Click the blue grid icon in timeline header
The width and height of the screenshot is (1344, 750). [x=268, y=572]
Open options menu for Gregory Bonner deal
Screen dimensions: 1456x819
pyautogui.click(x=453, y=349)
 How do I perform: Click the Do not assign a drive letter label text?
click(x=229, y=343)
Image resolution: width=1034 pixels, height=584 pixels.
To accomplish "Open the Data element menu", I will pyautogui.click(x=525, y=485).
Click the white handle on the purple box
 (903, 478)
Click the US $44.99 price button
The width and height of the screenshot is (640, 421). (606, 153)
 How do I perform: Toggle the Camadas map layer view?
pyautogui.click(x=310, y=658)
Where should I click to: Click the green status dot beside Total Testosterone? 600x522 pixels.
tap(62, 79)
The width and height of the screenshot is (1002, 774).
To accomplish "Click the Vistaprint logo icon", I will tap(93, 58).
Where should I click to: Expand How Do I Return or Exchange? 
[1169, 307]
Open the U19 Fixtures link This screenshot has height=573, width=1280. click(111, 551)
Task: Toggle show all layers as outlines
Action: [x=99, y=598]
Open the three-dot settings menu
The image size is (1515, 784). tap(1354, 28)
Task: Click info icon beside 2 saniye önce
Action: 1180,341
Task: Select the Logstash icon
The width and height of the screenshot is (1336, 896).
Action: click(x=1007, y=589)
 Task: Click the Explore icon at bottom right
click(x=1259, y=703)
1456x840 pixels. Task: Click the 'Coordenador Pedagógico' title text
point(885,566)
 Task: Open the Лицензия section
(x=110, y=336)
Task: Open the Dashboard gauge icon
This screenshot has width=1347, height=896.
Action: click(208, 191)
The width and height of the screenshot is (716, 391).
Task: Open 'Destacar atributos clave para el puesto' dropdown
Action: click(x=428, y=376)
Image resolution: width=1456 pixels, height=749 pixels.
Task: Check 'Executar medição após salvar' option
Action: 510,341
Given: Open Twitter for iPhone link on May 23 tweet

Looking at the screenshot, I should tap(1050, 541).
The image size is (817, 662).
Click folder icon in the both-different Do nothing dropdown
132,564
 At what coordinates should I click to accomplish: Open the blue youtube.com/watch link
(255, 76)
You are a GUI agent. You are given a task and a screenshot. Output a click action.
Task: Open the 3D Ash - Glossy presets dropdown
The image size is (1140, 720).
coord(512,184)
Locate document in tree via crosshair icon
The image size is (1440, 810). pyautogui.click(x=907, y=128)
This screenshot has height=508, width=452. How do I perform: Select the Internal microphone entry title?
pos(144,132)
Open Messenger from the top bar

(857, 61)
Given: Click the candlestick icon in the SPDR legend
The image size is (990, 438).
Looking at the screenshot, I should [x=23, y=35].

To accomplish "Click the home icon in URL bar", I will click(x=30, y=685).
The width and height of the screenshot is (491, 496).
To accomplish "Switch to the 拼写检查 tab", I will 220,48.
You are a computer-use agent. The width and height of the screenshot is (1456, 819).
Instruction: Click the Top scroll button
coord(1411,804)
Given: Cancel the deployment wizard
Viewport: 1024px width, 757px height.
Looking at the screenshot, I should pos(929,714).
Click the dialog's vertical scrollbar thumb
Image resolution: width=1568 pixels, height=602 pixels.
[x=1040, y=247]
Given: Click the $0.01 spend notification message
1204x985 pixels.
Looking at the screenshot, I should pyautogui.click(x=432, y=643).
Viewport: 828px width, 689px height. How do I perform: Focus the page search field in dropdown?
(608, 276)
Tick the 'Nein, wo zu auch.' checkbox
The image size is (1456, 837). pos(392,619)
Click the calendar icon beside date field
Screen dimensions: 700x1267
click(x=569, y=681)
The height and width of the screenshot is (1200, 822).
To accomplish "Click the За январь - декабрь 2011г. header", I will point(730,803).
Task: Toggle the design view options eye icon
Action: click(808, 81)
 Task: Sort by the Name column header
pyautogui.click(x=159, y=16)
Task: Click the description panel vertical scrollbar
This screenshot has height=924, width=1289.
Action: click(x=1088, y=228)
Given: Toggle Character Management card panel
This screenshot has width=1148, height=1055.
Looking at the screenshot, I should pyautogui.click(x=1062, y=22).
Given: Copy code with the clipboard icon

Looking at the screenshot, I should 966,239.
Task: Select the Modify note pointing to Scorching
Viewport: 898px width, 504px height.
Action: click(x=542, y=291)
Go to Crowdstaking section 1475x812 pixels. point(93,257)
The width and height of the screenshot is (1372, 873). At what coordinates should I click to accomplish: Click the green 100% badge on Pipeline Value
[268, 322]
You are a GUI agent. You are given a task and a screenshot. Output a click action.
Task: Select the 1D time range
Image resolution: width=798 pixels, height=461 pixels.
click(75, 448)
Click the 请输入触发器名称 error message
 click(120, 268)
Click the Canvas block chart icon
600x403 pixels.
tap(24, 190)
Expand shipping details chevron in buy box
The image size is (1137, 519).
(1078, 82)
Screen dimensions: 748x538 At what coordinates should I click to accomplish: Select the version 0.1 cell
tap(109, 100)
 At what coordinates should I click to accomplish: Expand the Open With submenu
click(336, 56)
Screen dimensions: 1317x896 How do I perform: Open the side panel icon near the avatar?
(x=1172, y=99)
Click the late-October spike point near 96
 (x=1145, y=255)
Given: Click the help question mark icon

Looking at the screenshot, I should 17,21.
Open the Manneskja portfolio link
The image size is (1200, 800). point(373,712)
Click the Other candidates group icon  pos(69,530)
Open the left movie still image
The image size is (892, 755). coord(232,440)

- Exercise description:
Extract every line from the entries above that contains the word "message", and list those lines in their original order.

- Full solution:
Given: Click the $0.01 spend notification message
Click the 请输入触发器名称 error message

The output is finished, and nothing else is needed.